Surat's commercial real estate in 2026: what buyers should know
Vesu, Adajan and the Diamond Bourse corridor are reshaping how corporates lease Grade-A space in Surat. Here's what our advisory team is seeing on the ground.
Surat's commercial market has entered a rare phase — supply is tightening in prime corridors while demand from IT services, diamond and textile-adjacent firms continues to expand. Grade-A vacancy along VIP Road and Piplod is below 6% for the first time since 2019.
Three shifts are worth tracking. First, occupier expectations have moved decisively toward campus-style leases: end-to-end fit-outs, structured parking, and third-party facility management are now table stakes for enquiries above 20,000 sq ft.
Second, the Diamond Bourse effect is real. Firms in the polished-diamond value chain are consolidating from fragmented offices into single-address setups — creating knock-on demand for premium retail and banking within a 3 km radius.

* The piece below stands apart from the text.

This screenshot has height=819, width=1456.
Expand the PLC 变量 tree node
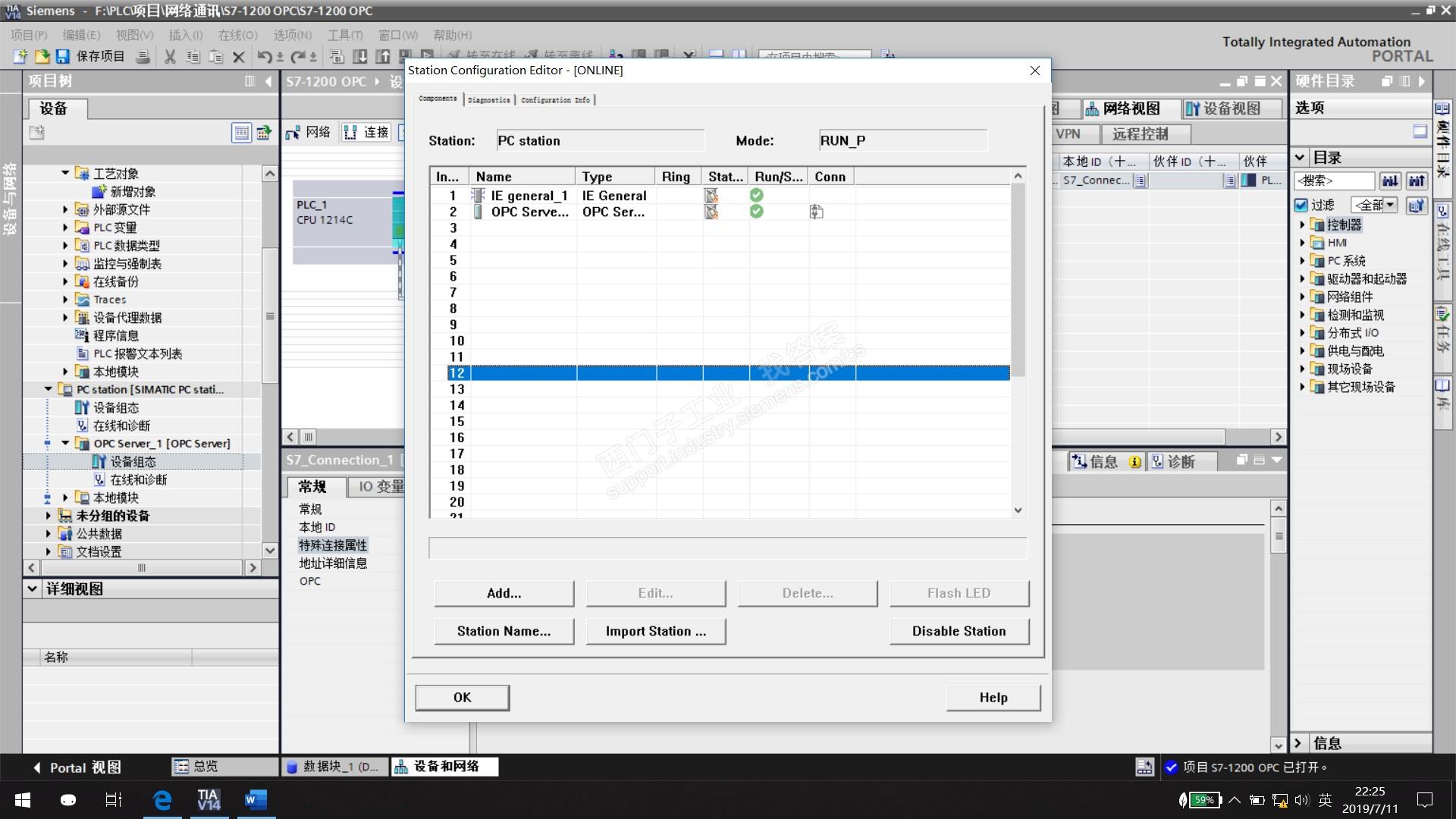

Third, investor appetite for pre-leased commercial assets has widened. Yields on tenanted Grade-A stock are settling between 7.5% and 8.4% depending on tenant covenant, lock-in and remaining lease term.
For enterprises evaluating Surat, our advice is straightforward: pre-commit early, negotiate for cap-ex support in the lease, and prioritise buildings with credible facility management. For investors, focus on tenant credit quality — not just headline yield.